- **TEXTO PARA ANALIZAR**
El presidente del Consejo Pontificio
para la Cultura, mons. Gianfranco Ravasi, anunció que promoverán
una fundación dedicada al diálogo con los no creyentes. Es un modo concreto de poner en práctica un deseo expresado por el Papa durante la
audiencia a la Curia Romana de la pasada navidad, cuando dijo que la
Iglesia debería abrir un espacio de diálogo para cuantos, sin ser creyentes, consideran
abierta la posibilidad de Dios. Benedicto XVI describió ese espacio con la
metáfora del “patio de los gentiles”, la zona del templo de
Jerusalén donde podían estar también los que no pertenecían al
pueblo de Israel.
Según mons. Ravasi, el gran ateísmo está hoy -por desgracia- en crisis. Era el que caracterizaba a Marx o a Nietzsche, que proponía una explicación de la realidad alternativa a la del creyente, “pero que tenía su ética y su visión seria y valiente”. Hoy hay otros tipos de ateísmos, y no todos tienen las condiciones necesarias para ser interlocutores de esta iniciativa. Carecen de ellas, por ejemplo, los “ateos folclóricos” o los ironico-sarcásticos, al estilo de autores como Dawkins, Onfray y Hitchens, que toman como creencia algunos aspectos marginales, o determinadas posiciones fundamentalistas, y de ahí elaboran su discurso (y viven del hecho de “ser y ejercer de ateos, con sus libros y sus talk shows”: esto lo añado yo).

- **REGISTRO DE DATOS**
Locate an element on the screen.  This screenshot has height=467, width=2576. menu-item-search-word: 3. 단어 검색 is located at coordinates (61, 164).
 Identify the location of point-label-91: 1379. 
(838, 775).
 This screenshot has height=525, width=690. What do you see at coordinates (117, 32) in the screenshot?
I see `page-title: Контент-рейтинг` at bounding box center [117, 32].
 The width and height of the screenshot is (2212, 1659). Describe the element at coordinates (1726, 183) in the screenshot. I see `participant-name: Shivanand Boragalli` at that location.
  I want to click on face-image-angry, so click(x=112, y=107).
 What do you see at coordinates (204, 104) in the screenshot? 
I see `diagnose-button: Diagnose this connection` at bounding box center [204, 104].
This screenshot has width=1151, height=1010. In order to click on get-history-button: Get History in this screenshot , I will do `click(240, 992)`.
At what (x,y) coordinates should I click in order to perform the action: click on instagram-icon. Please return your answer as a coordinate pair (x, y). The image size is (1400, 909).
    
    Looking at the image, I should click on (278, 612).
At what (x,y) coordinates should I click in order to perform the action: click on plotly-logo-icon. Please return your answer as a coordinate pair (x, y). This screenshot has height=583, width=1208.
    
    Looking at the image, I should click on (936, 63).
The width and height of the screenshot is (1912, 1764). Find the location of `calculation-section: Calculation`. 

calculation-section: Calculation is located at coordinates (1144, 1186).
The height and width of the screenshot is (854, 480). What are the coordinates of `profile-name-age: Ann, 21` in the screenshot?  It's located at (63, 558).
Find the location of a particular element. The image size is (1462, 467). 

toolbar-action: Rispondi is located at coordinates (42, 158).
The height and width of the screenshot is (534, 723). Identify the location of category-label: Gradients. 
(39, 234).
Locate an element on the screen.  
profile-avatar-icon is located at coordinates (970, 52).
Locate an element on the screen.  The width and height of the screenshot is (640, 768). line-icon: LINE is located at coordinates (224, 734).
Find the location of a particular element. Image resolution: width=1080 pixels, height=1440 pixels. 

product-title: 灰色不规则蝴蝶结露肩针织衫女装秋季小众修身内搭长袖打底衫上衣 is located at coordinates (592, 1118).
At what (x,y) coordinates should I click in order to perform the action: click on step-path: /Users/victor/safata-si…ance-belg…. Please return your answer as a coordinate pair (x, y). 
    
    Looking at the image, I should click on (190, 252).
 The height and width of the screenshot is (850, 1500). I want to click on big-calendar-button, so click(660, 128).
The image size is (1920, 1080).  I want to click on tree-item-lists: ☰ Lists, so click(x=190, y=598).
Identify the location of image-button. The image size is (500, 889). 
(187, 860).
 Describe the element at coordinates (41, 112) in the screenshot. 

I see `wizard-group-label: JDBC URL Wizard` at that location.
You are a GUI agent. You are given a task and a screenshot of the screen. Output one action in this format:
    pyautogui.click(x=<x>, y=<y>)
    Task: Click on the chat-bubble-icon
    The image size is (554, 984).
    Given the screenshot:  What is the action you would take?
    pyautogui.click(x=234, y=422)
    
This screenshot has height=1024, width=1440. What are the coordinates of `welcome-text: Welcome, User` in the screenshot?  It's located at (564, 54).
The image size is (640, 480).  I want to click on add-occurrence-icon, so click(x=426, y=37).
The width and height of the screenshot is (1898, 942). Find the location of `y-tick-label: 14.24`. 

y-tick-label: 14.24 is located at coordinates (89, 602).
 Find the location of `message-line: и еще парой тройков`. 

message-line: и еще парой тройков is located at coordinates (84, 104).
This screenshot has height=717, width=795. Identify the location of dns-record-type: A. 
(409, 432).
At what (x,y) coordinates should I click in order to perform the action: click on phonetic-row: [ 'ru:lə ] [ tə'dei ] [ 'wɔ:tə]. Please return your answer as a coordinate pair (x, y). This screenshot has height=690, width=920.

- **EJERCICIOS**
- 1) Responde, según el texto sobre la fundación de mons. Ravasi, a estas preguntas:
(a) ¿Qué organismo preside mons. Gianfranco Ravasi?
(b) ¿Con qué metáfora describió Benedicto XVI el espacio de diálogo?
(c) ¿Qué dos pensadores menciona el texto como representantes del gran ateísmo?
- 2) En el texto sobre la fundación de mons. Ravasi, sustituye "crisis" por "decadencia" en todo lo que va desde "Según mons. Ravasi, el" hasta "lo añado yo).".
- 3) Indica si cada afirmación coincide con el texto sobre la fundación de mons. Ravasi. Responde sí o no y cita las palabras del texto que lo deciden.
(a) La fundación que se promoverá estará dedicada al diálogo con los no creyentes.
(b) El Papa expresó su deseo durante una audiencia celebrada en Pascua.
(c) Según mons. Ravasi, todos los tipos de ateísmo actuales pueden ser interlocutores de la iniciativa.

- **SOLUCIONES**
- 1)
(a) El Consejo Pontificio para la Cultura.
(b) Con la metáfora del "patio de los gentiles".
(c) Marx y Nietzsche.

- 2)
Según mons. Ravasi, el gran ateísmo está hoy -por desgracia- en decadencia. Era el que caracterizaba a Marx o a Nietzsche, que proponía una explicación de la realidad alternativa a la del creyente, “pero que tenía su ética y su visión seria y valiente”. Hoy hay otros tipos de ateísmos, y no todos tienen las condiciones necesarias para ser interlocutores de esta iniciativa. Carecen de ellas, por ejemplo, los “ateos folclóricos” o los ironico-sarcásticos, al estilo de autores como Dawkins, Onfray y Hitchens, que toman como creencia algunos aspectos marginales, o determinadas posiciones fundamentalistas, y de ahí elaboran su discurso (y viven del hecho de “ser y ejercer de ateos, con sus libros y sus talk shows”: esto lo añado yo).

- 3)
(a) Sí: "una fundación dedicada al diálogo con los no creyentes".
(b) No: "audiencia a la Curia Romana de la pasada navidad".
(c) No: "no todos tienen las condiciones necesarias para ser interlocutores de esta iniciativa".